PROBLEM REQUIREMENTS
In the listing below, render everything from the line containing "This screenshot has height=1024, width=709." down to the line containing "pos(201,693)", both included, as a JSON list of strings with one string per line and blank lines omitted.

Begin RECORDS PROVIDED

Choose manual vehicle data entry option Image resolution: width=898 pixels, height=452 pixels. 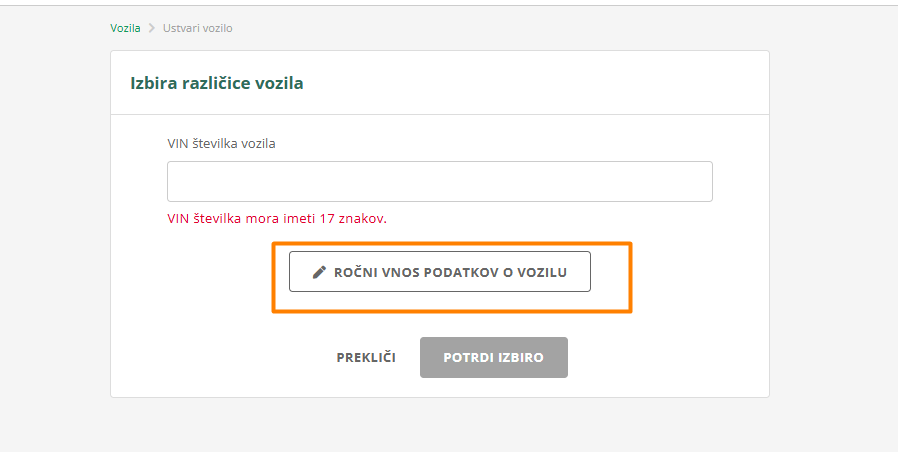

End RECORDS PROVIDED
Begin RECORDS PROVIDED

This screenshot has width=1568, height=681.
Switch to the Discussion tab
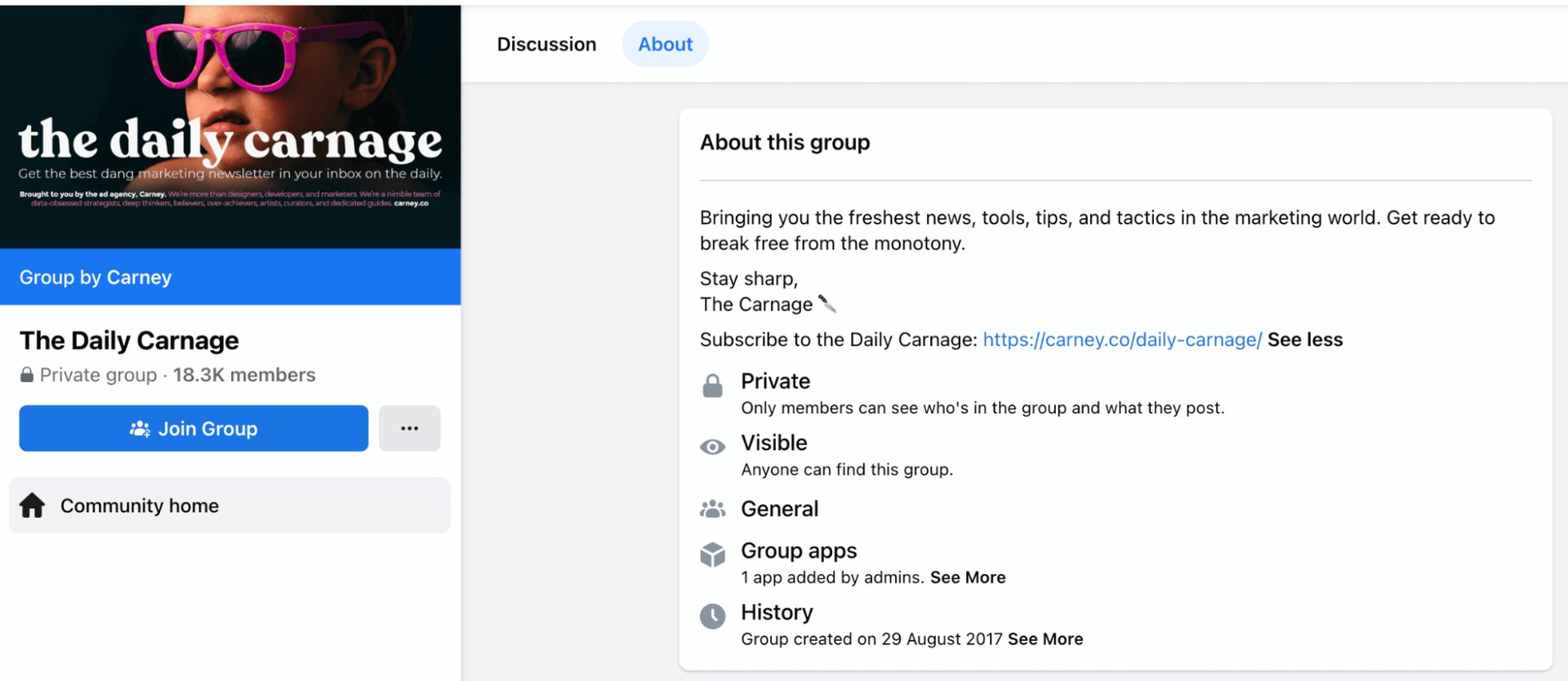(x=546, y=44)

End RECORDS PROVIDED
Begin RECORDS PROVIDED

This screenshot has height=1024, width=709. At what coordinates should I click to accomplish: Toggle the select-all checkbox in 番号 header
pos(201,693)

End RECORDS PROVIDED

TASK RESPONSE
[
  "This screenshot has height=1024, width=709. At what coordinates should I click to accomplish: Toggle the select-all checkbox in 番号 header",
  "pos(201,693)"
]